*** Dataset records Section Begins ***

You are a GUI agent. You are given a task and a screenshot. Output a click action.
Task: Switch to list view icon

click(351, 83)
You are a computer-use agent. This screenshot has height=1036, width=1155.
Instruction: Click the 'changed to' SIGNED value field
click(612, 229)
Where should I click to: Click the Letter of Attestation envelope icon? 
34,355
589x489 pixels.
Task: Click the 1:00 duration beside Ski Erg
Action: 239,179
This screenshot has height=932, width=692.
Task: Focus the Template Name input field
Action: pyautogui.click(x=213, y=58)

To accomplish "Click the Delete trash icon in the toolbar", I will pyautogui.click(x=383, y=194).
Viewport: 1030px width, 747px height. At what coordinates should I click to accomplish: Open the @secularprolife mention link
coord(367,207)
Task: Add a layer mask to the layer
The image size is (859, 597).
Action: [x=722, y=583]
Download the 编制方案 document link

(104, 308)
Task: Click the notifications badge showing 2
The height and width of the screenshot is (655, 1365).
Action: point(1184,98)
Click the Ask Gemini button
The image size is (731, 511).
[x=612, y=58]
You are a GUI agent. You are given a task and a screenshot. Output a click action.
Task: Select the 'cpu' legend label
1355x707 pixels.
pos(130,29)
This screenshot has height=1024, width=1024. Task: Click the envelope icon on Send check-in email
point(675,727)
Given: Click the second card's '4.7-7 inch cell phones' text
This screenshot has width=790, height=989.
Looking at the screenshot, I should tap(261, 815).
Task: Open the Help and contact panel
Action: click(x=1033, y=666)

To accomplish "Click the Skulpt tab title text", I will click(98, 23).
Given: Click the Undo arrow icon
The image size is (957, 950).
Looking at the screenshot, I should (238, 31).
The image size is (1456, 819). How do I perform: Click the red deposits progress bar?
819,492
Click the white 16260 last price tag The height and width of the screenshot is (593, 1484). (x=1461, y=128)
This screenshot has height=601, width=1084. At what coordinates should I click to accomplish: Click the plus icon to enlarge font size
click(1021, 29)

*** Dataset records Section Ends ***

## Problem to work on
Would you restate every record word for word?

## Exercise result
You are a GUI agent. You are given a task and a screenshot. Output a click action.
Task: Switch to list view icon

click(351, 83)
You are a computer-use agent. This screenshot has height=1036, width=1155.
Instruction: Click the 'changed to' SIGNED value field
click(612, 229)
Where should I click to: Click the Letter of Attestation envelope icon? 
34,355
589x489 pixels.
Task: Click the 1:00 duration beside Ski Erg
Action: 239,179
This screenshot has height=932, width=692.
Task: Focus the Template Name input field
Action: pyautogui.click(x=213, y=58)

To accomplish "Click the Delete trash icon in the toolbar", I will pyautogui.click(x=383, y=194).
Viewport: 1030px width, 747px height. At what coordinates should I click to accomplish: Open the @secularprolife mention link
coord(367,207)
Task: Add a layer mask to the layer
The image size is (859, 597).
Action: [x=722, y=583]
Download the 编制方案 document link

(104, 308)
Task: Click the notifications badge showing 2
The height and width of the screenshot is (655, 1365).
Action: point(1184,98)
Click the Ask Gemini button
The image size is (731, 511).
[x=612, y=58]
You are a GUI agent. You are given a task and a screenshot. Output a click action.
Task: Select the 'cpu' legend label
1355x707 pixels.
pos(130,29)
This screenshot has height=1024, width=1024. Task: Click the envelope icon on Send check-in email
point(675,727)
Given: Click the second card's '4.7-7 inch cell phones' text
This screenshot has width=790, height=989.
Looking at the screenshot, I should tap(261, 815).
Task: Open the Help and contact panel
Action: click(x=1033, y=666)

To accomplish "Click the Skulpt tab title text", I will click(98, 23).
Given: Click the Undo arrow icon
The image size is (957, 950).
Looking at the screenshot, I should (238, 31).
The image size is (1456, 819). How do I perform: Click the red deposits progress bar?
819,492
Click the white 16260 last price tag The height and width of the screenshot is (593, 1484). (x=1461, y=128)
This screenshot has height=601, width=1084. At what coordinates should I click to accomplish: Click the plus icon to enlarge font size
click(1021, 29)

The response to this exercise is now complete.